鹿取義隆は自身の「放出報道」を藤田元司監督に確認しに行くと、「出てもいいよ」と返答され巨人退団を決意した (3ページ目)

  • 高橋安幸●文 text by Takahashi Yasuyuki

 巨人と違うと言えば、なにより当時のチーム成績が違っていた。巨人は81年、83年、87年、89年と飛び飛びに優勝して日本一は2度。西武は82年から2年連続日本一、85年からリーグ4連覇、86年から3年連続日本一と黄金期を迎えていた。そのなかに飛び込んだ鹿取は、巨人へのライバル心を持つ選手たちの強い視線を感じつつ、キャンプを順調に過ごして90年の開幕を迎えた。

「シーズン初登板でセーブを挙げて、何か優勝したみたいな騒ぎになったんだけど、その時、本当に西武ライオンズの一員になれたと思った。そこから10試合連続セーブって当時の記録をつくらせてもらった。ただ、これは森さんが気を遣いながら起用してくれた結果だと思う。たとえば、潮崎がそのままセーブがつくのに、あえて僕につくような起用をしていたから」

 この年、ドラフト1位ルーキーの潮崎哲也が、即戦力として機能する。鹿取と同じ右のサイドスローでも持ち味は違い、落差の大きいシンカーが最大の武器。いきなりチーム最多の43登板で7勝8セーブを挙げ、102回2/3を投げて防御率1.84と好成績を残した。37登板で3勝24セーブを記録し、最優秀救援投手のタイトルを獲った鹿取に優るとも劣らない働きぶりだった。

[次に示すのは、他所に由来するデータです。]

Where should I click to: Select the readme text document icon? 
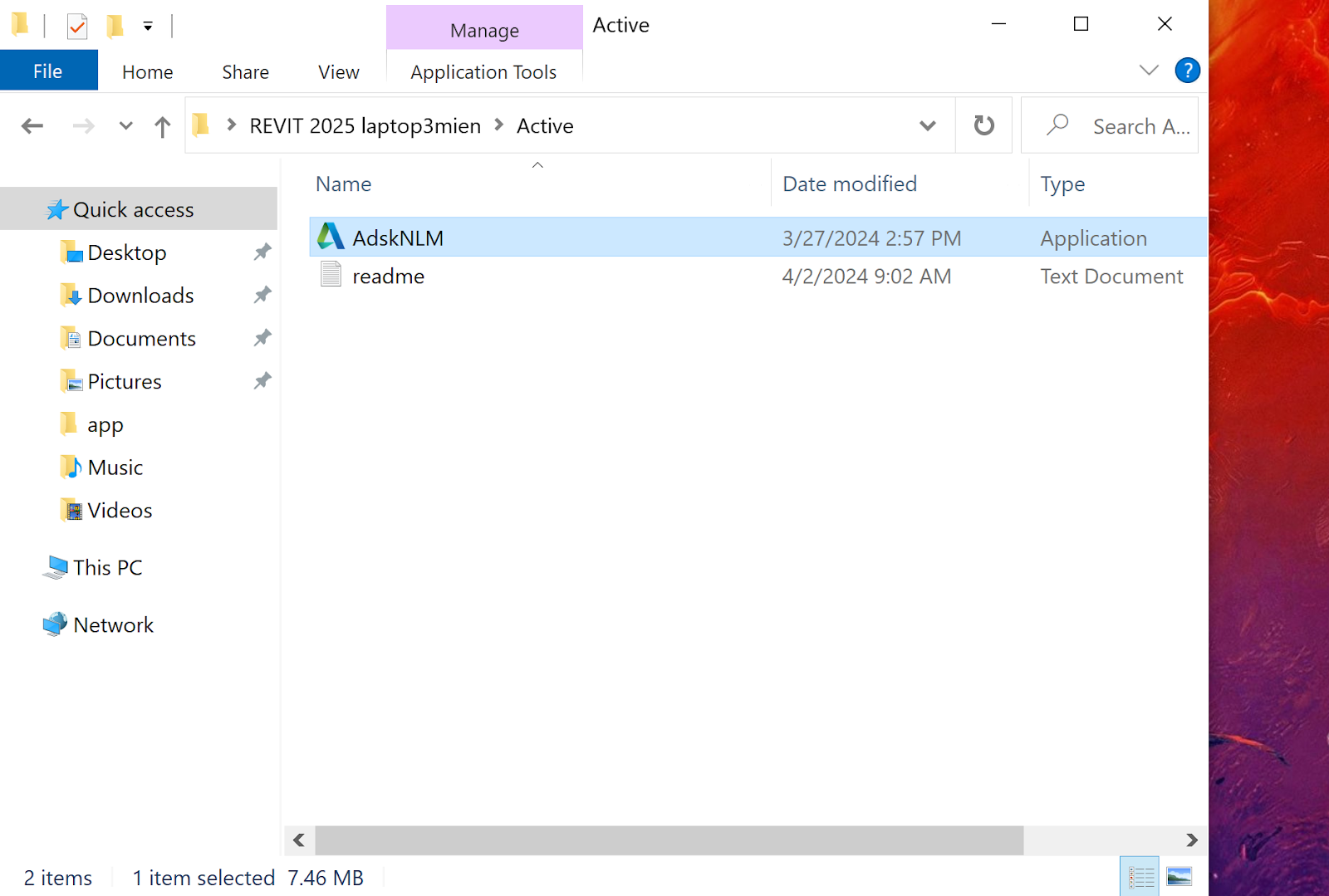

「ブルペンに潮崎がいなかったら、僕はきつかったと思う。そういう意味では、自分にとって初めてのタイトルを獲れたのは潮崎のおかげではあるんだけど、じつは森さんが獲ったタイトルじゃないかと。鹿取が獲ったんじゃない、鹿取に獲らせたでもない、森さんが獲った(笑)」

 監督が獲ったとは極端な言い換えだが、チームで獲った、とは言える。鹿取の場合、三振奪取よりも打たせて取るタイプゆえ、バックの守りに頼ることになる。その点、当時の西武の守備力は内外野ともに鉄壁だったから、まさにチームでセーブを積み重ねたのも同然なのだ。

【7回以降を3人の投手で継投】

 もともと先発陣は充実していて、鹿取、潮崎のコンビでリリーフも安定した90年は王座奪還。同年からリーグ5連覇、3年連続日本一を達成して"常勝・西武"と称されたなか、93年、コンビがトリオになる。ドラフト1位ルーキー左腕の杉山賢人が加わり、"サンフレッチェ"と呼ばれる必勝リレーが確立。その呼称は、戦国武将の毛利元就による遺訓「三本の矢」の故事にちなんでいる。